● **What is required**
Copy the rows below word for word, beginning at the line that contains "How do I perform: Open Preset" and ending after the line that contains "point(193,100)".

● **Supplied material**

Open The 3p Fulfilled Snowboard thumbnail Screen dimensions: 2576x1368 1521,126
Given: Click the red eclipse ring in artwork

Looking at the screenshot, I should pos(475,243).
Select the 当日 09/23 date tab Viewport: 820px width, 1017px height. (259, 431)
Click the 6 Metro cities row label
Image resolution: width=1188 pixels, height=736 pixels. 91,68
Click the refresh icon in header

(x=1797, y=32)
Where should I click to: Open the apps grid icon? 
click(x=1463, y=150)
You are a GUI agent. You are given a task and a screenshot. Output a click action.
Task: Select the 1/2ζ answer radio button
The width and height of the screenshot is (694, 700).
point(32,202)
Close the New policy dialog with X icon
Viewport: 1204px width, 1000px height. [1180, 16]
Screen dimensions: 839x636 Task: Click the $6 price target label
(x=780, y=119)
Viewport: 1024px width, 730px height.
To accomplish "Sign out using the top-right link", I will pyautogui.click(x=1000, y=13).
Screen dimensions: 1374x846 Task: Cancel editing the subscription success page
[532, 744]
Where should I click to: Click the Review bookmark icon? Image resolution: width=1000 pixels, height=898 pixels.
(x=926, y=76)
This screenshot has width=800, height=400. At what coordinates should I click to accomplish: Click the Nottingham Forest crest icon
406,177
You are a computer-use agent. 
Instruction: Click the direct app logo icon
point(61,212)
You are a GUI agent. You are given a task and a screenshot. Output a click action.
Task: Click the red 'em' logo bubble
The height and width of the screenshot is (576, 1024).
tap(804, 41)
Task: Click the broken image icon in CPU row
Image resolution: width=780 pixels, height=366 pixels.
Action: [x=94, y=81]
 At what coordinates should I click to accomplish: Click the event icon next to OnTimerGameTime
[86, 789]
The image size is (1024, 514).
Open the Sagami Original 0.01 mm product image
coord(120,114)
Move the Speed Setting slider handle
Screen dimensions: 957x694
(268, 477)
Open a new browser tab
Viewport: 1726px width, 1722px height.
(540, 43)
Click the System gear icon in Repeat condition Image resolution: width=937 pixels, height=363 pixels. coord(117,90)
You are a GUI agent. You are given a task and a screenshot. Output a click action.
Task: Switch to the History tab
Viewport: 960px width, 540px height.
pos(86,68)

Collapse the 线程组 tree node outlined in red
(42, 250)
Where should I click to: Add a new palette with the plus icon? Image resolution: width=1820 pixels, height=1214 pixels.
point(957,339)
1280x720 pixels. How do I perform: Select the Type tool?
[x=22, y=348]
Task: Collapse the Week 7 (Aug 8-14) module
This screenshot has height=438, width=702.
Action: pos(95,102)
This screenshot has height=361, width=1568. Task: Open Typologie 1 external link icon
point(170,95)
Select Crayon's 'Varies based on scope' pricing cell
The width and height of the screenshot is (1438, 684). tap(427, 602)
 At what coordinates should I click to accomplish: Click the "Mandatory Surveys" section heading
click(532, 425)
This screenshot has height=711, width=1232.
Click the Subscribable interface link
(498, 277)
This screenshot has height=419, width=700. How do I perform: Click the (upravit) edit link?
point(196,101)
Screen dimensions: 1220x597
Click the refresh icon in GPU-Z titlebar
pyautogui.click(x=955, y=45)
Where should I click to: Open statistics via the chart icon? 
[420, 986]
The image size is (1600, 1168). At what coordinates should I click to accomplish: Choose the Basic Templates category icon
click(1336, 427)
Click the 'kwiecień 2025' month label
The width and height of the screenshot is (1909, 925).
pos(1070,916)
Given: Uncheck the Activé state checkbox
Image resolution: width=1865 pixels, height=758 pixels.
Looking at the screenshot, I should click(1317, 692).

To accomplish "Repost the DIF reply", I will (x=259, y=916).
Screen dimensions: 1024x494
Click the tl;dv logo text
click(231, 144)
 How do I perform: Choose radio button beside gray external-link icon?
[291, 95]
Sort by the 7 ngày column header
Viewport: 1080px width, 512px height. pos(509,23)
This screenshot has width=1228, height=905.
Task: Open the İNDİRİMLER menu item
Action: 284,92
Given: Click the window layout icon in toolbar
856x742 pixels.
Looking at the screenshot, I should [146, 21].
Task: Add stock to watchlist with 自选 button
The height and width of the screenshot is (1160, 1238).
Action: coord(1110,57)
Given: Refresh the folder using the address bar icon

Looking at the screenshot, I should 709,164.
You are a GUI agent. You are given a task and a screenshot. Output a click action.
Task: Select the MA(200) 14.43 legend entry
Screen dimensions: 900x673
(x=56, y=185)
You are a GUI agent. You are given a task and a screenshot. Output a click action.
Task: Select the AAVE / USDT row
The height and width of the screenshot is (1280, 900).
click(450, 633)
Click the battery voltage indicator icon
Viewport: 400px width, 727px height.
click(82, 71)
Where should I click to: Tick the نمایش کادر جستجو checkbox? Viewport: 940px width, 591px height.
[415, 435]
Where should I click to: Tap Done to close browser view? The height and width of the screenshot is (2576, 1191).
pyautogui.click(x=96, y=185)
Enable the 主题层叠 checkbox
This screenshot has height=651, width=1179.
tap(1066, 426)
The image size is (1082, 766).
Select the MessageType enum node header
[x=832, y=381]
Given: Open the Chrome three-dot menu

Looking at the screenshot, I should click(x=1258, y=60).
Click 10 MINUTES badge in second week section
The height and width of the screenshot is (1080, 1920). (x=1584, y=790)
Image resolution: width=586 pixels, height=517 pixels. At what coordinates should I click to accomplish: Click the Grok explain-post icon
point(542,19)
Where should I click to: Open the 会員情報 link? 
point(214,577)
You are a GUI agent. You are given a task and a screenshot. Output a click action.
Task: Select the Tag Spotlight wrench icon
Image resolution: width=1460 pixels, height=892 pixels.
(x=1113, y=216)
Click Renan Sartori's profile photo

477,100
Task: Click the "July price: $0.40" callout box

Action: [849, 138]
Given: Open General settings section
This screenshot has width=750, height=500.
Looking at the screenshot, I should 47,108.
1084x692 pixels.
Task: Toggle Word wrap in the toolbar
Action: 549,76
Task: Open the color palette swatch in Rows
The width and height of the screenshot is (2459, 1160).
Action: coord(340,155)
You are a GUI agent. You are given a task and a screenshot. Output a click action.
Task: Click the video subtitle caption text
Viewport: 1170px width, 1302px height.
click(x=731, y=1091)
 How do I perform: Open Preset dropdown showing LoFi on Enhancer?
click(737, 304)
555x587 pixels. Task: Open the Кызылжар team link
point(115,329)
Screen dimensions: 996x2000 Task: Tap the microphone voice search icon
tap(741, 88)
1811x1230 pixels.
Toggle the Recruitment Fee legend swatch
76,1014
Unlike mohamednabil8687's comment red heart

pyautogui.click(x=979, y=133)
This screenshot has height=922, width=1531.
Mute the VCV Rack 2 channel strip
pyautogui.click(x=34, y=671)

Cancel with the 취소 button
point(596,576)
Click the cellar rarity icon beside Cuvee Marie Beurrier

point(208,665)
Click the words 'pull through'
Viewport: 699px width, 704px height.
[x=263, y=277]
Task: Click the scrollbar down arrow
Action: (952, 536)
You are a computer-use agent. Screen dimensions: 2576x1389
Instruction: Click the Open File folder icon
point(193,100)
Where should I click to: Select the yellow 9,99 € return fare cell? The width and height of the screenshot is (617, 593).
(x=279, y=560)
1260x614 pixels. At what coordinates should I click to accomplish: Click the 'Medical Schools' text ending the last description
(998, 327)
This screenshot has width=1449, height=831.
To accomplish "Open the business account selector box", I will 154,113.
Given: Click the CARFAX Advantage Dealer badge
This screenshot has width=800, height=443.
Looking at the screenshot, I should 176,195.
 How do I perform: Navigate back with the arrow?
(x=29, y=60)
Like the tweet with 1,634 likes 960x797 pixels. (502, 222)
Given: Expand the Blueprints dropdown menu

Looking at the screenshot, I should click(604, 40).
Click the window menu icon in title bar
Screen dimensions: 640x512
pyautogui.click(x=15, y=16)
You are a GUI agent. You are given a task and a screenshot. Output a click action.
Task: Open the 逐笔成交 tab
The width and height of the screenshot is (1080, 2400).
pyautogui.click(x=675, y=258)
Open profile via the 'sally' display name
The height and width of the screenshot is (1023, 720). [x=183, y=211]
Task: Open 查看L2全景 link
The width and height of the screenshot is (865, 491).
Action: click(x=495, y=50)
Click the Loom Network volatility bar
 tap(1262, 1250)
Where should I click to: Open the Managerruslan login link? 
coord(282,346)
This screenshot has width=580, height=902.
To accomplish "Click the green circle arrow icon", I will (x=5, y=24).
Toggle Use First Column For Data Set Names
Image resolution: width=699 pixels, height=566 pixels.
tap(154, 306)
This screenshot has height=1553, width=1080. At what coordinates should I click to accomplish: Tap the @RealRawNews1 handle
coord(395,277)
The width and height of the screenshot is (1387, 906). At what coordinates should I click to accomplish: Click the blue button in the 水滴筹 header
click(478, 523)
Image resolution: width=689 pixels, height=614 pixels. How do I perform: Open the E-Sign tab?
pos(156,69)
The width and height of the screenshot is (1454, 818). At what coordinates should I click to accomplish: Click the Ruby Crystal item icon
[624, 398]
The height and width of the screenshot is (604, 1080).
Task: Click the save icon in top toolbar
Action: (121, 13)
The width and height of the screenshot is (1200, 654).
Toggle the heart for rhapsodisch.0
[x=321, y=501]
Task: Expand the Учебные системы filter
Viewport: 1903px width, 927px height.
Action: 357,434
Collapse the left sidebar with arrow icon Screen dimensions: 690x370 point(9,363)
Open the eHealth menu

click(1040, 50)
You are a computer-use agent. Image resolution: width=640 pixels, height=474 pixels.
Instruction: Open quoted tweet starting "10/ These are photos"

● **Answer to the problem**
 How do I perform: Open Preset dropdown showing LoFi on Enhancer?
click(737, 304)
555x587 pixels. Task: Open the Кызылжар team link
point(115,329)
Screen dimensions: 996x2000 Task: Tap the microphone voice search icon
tap(741, 88)
1811x1230 pixels.
Toggle the Recruitment Fee legend swatch
76,1014
Unlike mohamednabil8687's comment red heart

pyautogui.click(x=979, y=133)
This screenshot has height=922, width=1531.
Mute the VCV Rack 2 channel strip
pyautogui.click(x=34, y=671)

Cancel with the 취소 button
point(596,576)
Click the cellar rarity icon beside Cuvee Marie Beurrier

point(208,665)
Click the words 'pull through'
Viewport: 699px width, 704px height.
[x=263, y=277]
Task: Click the scrollbar down arrow
Action: (952, 536)
You are a computer-use agent. Screen dimensions: 2576x1389
Instruction: Click the Open File folder icon
point(193,100)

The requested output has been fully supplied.